Pro-choice associations were alarmed in December when high-profile conservative newspaper editor Giuliano Ferrara, who is close to incoming premier Silvio Berlusconi, launched an appeal for a universal moratorium on abortions.
The idea won the immediate backing of top Catholic Church officials.
Ferrara went on to start up his Abortion? No Thanks movement, running for premier in the April 13-14 election and campaigning on a one-issue, pro-life ticket.
His party fared disastrously, gaining less than 0.5%.
But the pro-life movement has made the introduction of medical or non-surgical abortions difficult in Italy.
Medical abortion involves the use of drugs such as the pill RU486 to end an early pregnancy.

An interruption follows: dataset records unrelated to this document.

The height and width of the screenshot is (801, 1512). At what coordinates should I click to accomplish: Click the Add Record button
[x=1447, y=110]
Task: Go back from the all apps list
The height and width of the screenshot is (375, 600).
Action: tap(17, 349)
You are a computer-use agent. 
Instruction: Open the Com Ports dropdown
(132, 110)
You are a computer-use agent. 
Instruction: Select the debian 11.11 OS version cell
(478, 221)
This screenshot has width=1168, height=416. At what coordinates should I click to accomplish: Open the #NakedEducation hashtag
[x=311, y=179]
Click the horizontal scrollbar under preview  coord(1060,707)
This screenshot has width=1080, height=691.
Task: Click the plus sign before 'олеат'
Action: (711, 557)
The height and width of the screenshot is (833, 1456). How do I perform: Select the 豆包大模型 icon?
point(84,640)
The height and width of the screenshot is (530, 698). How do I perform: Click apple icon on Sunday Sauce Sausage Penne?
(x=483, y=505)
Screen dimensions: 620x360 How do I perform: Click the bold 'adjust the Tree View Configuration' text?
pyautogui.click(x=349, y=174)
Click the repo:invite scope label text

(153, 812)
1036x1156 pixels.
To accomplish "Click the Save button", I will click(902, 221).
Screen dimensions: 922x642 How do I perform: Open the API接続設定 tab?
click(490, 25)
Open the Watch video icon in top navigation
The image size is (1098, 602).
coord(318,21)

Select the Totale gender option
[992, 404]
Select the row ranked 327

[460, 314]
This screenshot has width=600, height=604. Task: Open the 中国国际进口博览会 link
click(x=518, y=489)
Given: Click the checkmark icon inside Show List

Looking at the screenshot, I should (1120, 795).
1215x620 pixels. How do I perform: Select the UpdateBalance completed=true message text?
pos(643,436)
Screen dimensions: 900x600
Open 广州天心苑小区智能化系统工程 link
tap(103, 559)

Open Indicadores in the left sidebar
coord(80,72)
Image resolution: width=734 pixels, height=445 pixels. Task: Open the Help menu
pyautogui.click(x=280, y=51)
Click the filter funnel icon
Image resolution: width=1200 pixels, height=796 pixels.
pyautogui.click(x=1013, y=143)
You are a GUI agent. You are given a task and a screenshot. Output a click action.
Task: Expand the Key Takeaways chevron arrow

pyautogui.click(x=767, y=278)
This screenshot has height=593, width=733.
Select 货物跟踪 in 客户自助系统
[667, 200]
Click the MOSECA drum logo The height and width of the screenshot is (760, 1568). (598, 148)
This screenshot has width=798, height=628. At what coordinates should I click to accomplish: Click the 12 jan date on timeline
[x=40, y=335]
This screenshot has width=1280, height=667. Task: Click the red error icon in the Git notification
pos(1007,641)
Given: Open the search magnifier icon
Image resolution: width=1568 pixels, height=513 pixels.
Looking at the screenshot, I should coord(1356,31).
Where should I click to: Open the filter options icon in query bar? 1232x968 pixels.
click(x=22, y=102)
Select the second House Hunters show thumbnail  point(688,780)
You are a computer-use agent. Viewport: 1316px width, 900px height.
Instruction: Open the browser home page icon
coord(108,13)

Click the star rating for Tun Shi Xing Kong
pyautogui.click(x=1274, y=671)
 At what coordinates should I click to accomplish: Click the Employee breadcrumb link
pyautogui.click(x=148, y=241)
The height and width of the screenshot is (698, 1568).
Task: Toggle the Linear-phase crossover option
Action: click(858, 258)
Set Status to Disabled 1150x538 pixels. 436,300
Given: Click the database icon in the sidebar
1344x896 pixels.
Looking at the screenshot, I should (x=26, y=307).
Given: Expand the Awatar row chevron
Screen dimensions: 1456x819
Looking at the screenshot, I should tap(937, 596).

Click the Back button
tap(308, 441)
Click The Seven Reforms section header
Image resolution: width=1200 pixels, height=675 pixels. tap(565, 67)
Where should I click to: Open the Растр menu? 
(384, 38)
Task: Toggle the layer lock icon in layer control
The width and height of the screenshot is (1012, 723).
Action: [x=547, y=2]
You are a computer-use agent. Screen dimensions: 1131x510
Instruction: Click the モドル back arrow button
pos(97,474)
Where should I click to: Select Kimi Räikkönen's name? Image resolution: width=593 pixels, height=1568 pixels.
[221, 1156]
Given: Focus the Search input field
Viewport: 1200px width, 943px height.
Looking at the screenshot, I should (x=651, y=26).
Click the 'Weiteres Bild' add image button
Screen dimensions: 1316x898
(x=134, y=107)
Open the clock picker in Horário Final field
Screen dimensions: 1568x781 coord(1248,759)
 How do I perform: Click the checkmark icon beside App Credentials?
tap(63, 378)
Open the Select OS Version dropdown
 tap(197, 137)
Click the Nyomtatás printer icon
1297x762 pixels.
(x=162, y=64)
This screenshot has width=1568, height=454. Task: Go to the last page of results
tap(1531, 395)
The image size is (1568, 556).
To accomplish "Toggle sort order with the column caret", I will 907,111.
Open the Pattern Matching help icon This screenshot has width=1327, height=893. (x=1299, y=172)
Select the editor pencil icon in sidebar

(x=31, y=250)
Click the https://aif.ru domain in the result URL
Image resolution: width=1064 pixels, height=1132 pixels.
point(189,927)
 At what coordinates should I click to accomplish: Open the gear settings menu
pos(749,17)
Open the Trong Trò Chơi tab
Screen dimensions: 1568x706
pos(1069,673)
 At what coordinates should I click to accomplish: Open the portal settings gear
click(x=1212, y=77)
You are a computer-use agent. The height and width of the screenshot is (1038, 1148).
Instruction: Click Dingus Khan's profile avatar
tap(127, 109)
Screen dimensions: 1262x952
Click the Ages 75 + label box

While medical abortions have long been available in many European countries, in Italy they were introduced in 2005 on an experimental basis and only in a small number of regions.
Turco said that since then, a total of 2,353 medical abortions had been carried out in Italy and that six out of Italy's 20 regions had experimented with the procedure.
Meanwhile, pro-choice activists complained that the growing number of pro-life medical practitioners was making it difficult for some women to obtain abortions.
Under Italian law, doctors can refuse to perform an abortion if it runs counter to their principles.
Turco said that 70% of all Italian gynaecologists were now 'conscientious objectors' compared to 58.7% in 2003 while 50.4% of anaesthetists were staunch anti-abortionists against 45.7% in 2003.
She said that in some regions, particularly in the south, almost 80% of gynaecologists refused to carry out abortions compared to around 40% in the past.
Gynaecologist and MP Silvio Viale said on Tuesday that Italy's abortion law was ''at risk'' because the growing number of conscientious objectors was ''making it increasingly difficult for women to get abortions''.
''A sufficient number of non-conscientious objectors must be guaranteed in order for the abortion law to be properly applied,'' Viale said.
But Isabella Bertolini, a top member of Berlusconi's People of Freedom party, said that the increasing number of anti-abortionists in the medical profession was ''proof of a deep unease which could not be ignored''.
''Abortion is not just a tragedy for the woman who voluntarily decides to undergo the operation but also for those who are technically required to suppress a human life,'' Bertolini said.
In Italy there have been a number of recent cases of women being denied the morning-after pill by pro-life doctors or pharmacists.
The pill must be taken within 72 hours of unprotected sex but its effectiveness declines during that window of time so that the sooner it is taken, the more chance it has of preventing an unwanted pregnancy.
But the emergency contraception is regarded as a form of early abortion by the Catholic Church and the pro-life movement.
The Vatican has long argued that doctors and pharmacists have the right to refuse to sell the pill.
Although the morning-after pill is available over the counter in a number of European countries, including France, Britain and Portugal, it still requires a prescription in Italy, where it was introduced amid controversy in 2000.